L’eruzione del Vesuvio del 79 d.C. fu una delle più catastrofiche della storia, che seppellì sotto una coltre di ceneri e lapilli le città di Pompei, Ercolano e Stabia. Tra le testimonianze più impressionanti di quella tragedia, ci sono le figure umane che sembrano pietrificate nella loro ultima espressione di vita. Ma cosa sono realmente questi reperti? Come sono stati realizzati e conservati? Qual è il loro valore storico e artistico?

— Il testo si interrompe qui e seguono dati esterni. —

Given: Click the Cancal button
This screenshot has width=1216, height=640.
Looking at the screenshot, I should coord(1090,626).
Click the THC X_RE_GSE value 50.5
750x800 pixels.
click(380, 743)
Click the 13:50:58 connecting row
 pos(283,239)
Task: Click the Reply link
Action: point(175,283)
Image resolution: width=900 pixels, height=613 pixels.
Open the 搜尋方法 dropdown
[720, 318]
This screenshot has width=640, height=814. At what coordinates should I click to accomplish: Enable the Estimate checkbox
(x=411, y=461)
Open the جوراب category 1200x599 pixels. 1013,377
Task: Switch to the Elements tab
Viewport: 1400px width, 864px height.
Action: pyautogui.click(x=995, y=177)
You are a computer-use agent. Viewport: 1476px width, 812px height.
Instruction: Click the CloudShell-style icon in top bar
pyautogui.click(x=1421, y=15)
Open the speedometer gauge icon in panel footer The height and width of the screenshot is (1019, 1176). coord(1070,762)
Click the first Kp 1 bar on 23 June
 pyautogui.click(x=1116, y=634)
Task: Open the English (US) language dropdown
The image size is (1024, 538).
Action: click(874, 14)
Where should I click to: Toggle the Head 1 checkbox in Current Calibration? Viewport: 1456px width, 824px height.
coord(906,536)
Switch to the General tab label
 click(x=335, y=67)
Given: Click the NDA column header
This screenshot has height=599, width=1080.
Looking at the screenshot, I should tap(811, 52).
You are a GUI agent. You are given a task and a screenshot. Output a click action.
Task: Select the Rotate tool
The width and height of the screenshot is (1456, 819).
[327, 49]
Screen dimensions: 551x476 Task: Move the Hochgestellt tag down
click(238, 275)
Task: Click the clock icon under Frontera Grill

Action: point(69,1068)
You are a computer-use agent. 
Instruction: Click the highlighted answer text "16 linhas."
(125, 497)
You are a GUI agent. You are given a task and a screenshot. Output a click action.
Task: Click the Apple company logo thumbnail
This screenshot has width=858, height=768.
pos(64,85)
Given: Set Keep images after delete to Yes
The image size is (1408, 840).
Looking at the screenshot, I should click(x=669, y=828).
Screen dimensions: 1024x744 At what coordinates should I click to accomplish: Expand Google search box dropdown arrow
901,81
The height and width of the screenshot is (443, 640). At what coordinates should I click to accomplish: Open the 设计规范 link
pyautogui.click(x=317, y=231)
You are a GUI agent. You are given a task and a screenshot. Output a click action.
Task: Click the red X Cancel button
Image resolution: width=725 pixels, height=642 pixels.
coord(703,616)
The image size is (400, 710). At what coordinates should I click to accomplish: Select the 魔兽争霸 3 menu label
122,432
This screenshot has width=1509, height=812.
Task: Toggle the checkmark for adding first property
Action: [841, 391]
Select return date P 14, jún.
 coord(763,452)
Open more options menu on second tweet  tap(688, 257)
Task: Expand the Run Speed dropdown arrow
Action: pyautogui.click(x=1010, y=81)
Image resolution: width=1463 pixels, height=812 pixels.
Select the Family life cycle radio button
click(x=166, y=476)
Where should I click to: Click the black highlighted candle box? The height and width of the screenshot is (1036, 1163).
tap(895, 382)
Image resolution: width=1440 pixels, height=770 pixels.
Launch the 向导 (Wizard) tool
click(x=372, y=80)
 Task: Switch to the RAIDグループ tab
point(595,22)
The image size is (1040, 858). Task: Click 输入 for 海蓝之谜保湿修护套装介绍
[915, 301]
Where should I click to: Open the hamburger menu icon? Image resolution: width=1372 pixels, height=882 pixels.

In realtà, le figure umane che vediamo nei musei e nelle mostre non sono i corpi originali delle vittime, ma dei calchi in gesso o in resina delle loro spoglie. Questi calchi sono stati ottenuti grazie a una geniale intuizione di Giuseppe Fiorelli, uno dei più importanti archeologi che operarono a Pompei nell’Ottocento. Fiorelli fu il primo direttore ad aprire al pubblico il sito archeologico nel 1861 e a introdurre un metodo scientifico e sistematico negli scavi. Fu lui a inventare la tecnica dei calchi, che consisteva nel versare una miscela di gesso e acqua nei vuoti lasciati dalla decomposizione dei corpi nella cenere solidificata. In questo modo, si poteva ricreare la forma esatta dei corpi, con i loro vestiti, i loro oggetti personali e le loro espressioni.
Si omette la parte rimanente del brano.